Normal left ventricular performance in children with X-linked hypophosphatemic rickets: a Doppler echocardiography study.

Author information

1
Metabolic Research Unit, Shriners Hospital for Crippled Children, St. Louis, MO 63131.

Abstract

To determine if chronic hypophosphatemia causes myocardial dysfunction, we explored one model for this metabolic derangement by prospectively investigating 11 patients (aged 5-18 years) with X-linked hypophosphatemic rickets (XLH) by M-mode, two-dimensional, and Doppler echocardiography. Inorganic phosphate and calcitriol (1,25-dihydroxyvitamin D3) treatment was withheld 72 h prior to study. None of the patients had cardiovascular symptoms. Fasting serum inorganic phosphate concentrations were subnormal in all: 2.6 +/- 0.5 mg/dl (SD). Serum total and ionized calcium, magnesium, sodium, potassium, and creatine kinase myocardial fraction (CK-MB) levels were unremarkable. Electrocardiograms revealed early repolarization abnormalities in 3 of the 11 patients: 1 had significant QT prolongation (corrected for heart rate), and 2 had T wave abnormalities. Exaggerated U waves occurred in 4 subjects. Resting echocardiograms were normal in 9 patients. In 1 subject there was mitral valve prolapse, and 1 patient possibly had an atrial septal defect (these findings were considered unrelated to hypophosphatemia). All M-mode measurements were normal. The two-dimensionally derived end-diastolic and end-systolic left ventricular volumes were 60.3 +/- 18.0 and 20.5 +/- 6.9 ml, respectively. Left ventricular ejection fraction was 66.1 +/- 4.7%, and the cardiac index by Doppler study was 4.1 +/- 0.8 liters/min per m2 (both values were within normal limits).

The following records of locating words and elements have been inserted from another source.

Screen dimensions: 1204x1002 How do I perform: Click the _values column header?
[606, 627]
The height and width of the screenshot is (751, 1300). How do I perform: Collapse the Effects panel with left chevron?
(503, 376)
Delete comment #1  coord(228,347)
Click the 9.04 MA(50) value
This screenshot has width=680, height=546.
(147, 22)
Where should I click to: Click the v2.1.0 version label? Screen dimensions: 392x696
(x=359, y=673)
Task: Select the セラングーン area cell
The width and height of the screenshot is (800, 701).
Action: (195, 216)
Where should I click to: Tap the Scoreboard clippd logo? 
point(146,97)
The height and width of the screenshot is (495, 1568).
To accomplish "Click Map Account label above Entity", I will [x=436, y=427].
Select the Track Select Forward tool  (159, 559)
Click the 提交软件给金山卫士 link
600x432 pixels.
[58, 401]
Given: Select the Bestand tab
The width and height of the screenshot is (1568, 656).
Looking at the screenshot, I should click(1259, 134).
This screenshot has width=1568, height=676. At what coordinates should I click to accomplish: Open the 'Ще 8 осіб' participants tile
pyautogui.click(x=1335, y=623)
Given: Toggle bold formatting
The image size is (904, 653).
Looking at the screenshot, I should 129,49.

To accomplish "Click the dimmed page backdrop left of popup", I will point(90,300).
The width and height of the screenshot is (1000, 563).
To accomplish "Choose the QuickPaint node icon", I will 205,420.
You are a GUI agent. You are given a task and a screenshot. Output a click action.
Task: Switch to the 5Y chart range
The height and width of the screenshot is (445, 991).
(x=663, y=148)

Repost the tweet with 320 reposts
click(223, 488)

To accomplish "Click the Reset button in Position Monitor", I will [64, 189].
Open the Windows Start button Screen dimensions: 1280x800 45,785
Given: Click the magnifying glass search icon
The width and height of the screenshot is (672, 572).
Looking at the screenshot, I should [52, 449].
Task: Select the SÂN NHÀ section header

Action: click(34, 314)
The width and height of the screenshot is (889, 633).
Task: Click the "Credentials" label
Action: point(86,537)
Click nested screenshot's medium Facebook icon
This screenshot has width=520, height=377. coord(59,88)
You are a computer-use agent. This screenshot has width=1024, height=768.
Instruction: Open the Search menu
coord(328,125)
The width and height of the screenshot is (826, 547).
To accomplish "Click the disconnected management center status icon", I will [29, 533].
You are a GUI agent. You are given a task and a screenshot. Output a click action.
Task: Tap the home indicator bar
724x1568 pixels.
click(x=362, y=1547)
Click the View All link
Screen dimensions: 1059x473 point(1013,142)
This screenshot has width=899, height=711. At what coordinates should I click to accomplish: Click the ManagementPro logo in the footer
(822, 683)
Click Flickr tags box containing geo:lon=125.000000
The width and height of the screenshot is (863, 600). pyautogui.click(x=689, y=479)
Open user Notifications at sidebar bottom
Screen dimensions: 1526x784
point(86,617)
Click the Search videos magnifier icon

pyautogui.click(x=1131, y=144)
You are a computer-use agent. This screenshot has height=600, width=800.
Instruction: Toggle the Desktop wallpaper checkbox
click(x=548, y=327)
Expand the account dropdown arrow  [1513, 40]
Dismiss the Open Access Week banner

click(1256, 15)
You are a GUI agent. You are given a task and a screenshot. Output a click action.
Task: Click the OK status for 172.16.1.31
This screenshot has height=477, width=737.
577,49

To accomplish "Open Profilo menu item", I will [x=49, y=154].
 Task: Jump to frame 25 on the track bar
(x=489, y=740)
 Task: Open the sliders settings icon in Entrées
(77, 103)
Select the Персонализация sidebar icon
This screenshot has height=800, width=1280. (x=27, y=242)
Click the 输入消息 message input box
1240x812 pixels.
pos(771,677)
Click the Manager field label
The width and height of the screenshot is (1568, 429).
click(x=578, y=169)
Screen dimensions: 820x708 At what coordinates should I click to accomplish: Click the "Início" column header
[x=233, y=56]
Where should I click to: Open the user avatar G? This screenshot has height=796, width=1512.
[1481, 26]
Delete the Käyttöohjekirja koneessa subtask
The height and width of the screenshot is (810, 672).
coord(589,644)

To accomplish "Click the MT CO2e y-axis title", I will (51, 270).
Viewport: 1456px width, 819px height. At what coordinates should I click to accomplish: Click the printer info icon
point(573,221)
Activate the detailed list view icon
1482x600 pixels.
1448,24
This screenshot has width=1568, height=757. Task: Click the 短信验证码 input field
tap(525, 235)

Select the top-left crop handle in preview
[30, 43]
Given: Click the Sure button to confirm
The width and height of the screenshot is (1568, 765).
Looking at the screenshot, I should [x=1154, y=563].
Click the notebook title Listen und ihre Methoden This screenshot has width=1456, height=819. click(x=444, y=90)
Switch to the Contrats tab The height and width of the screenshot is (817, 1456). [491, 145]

Although the precise pathogenesis of XLH is unknown and our findings suggest that some electrocardiographic abnormalities may be common in this disorder, we found no evidence for left ventricular dysfunction in this human model of clinically significant long-standing hypophosphatemia.

PMID:
2368628
DOI:
10.1002/jbmr.5650050508
[Indexed for MEDLINE]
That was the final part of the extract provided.